Wielka Brytania zachowuje się jak republika bananowa. Oczywiście z bananami o krzywiźnie rekomendowanej przez Brukselę.

Ale nie trzeba się tym martwić, bo z analizy różnych wydarzeń wynika, że jeśli coś złego przytrafia się rządowi Davida Camerona, to tym samym jest to dobra wiadomość dla zwolenników Brexitu. Przespali zagrożenie podczas kryzysu stalowego – dobrze dla Brexitu, zamieszani są w skandal z rajami podatkowymi, też dobrze.

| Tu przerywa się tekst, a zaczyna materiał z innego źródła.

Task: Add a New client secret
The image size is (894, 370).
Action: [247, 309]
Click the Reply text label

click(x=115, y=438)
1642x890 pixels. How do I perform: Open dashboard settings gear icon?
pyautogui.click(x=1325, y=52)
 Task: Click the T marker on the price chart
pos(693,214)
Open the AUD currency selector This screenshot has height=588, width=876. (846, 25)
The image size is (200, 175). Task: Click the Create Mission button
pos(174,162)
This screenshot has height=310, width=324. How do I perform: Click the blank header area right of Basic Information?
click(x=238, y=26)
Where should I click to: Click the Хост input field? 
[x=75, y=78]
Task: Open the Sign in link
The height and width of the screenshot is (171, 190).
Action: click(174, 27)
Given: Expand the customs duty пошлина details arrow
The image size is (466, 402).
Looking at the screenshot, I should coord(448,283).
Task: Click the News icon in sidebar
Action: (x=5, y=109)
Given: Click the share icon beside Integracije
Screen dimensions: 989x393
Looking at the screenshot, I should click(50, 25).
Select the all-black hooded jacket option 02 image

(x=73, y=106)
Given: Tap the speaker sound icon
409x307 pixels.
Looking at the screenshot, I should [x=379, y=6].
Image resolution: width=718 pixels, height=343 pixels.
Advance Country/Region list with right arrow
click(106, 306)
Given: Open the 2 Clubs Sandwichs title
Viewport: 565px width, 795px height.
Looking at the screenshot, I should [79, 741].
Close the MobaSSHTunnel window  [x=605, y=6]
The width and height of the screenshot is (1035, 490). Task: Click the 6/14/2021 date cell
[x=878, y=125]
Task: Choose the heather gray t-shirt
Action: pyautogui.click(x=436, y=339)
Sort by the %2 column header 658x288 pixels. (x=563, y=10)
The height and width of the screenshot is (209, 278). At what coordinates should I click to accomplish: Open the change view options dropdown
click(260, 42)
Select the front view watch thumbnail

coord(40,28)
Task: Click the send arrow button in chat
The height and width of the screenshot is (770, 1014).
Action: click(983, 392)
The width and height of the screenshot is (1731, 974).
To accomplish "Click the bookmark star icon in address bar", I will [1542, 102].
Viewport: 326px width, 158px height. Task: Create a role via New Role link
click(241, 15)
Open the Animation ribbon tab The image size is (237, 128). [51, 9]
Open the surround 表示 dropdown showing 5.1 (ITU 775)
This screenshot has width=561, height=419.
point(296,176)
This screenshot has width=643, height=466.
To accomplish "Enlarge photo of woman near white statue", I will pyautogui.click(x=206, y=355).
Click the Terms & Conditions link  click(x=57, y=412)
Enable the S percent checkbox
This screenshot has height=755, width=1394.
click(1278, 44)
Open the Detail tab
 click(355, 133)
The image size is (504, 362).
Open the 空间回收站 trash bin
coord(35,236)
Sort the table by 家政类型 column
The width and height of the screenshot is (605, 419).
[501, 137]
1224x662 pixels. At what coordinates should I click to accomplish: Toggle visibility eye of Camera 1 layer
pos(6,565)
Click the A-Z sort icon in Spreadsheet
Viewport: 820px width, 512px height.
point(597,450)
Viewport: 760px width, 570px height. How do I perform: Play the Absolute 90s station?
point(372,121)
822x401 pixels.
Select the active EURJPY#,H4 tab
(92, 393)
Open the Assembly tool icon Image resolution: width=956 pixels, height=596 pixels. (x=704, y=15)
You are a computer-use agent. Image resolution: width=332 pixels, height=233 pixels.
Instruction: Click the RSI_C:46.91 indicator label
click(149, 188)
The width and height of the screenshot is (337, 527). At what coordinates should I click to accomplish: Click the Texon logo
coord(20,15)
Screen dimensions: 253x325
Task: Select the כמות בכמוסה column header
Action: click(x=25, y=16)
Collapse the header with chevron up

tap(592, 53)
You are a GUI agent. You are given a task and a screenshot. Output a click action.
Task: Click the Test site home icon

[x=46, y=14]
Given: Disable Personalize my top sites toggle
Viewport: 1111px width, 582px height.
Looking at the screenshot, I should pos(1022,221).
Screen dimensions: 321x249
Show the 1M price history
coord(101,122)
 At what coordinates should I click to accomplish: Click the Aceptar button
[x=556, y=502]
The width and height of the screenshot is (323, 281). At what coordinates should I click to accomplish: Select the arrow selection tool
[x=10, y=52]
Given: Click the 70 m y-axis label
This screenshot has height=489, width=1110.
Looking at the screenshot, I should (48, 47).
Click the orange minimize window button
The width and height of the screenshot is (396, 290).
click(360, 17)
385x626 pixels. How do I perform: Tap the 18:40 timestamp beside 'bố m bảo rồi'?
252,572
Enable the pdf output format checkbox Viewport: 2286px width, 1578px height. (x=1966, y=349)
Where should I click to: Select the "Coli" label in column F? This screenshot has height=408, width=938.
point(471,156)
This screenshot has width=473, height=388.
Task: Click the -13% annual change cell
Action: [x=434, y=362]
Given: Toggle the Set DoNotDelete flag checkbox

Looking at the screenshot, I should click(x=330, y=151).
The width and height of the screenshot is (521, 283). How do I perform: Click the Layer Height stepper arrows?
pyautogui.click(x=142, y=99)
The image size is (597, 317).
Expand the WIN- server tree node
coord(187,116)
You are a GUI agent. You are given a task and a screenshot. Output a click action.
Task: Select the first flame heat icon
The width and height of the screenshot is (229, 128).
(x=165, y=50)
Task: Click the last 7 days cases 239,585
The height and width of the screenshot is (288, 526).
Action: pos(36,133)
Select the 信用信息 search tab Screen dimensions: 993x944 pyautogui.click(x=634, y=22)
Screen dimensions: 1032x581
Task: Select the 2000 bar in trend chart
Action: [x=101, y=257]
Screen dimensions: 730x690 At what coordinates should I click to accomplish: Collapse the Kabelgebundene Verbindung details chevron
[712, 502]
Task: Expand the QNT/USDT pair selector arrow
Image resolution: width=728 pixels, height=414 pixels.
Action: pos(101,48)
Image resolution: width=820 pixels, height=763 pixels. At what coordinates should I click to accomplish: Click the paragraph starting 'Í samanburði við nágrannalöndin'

Skandal z wydaniem 9 mln funtów na ulotki propagandowe czy niejasności w oświadczeniach majątkowych parlamentarzystów to przemawia za głosowaniem przeciwko uczestnictwu Wielkiej Brytanii w Unii. Na ironię zakrawa zaś fakt, że obu kampaniom przewodzą konserwatyści. Partię Pracy pochłonęły wewnętrzne waśnie związane z przywództwem Jeremy'ego Corbyna (prywatnie eurosceptyka), liberalni demokraci przestali się liczyć i to Cameron stał się politycznym mózgiem i twarzą pozostania w Unii. Toteż głosowanie za pozostaniem to wotum zaufania dla Camerona.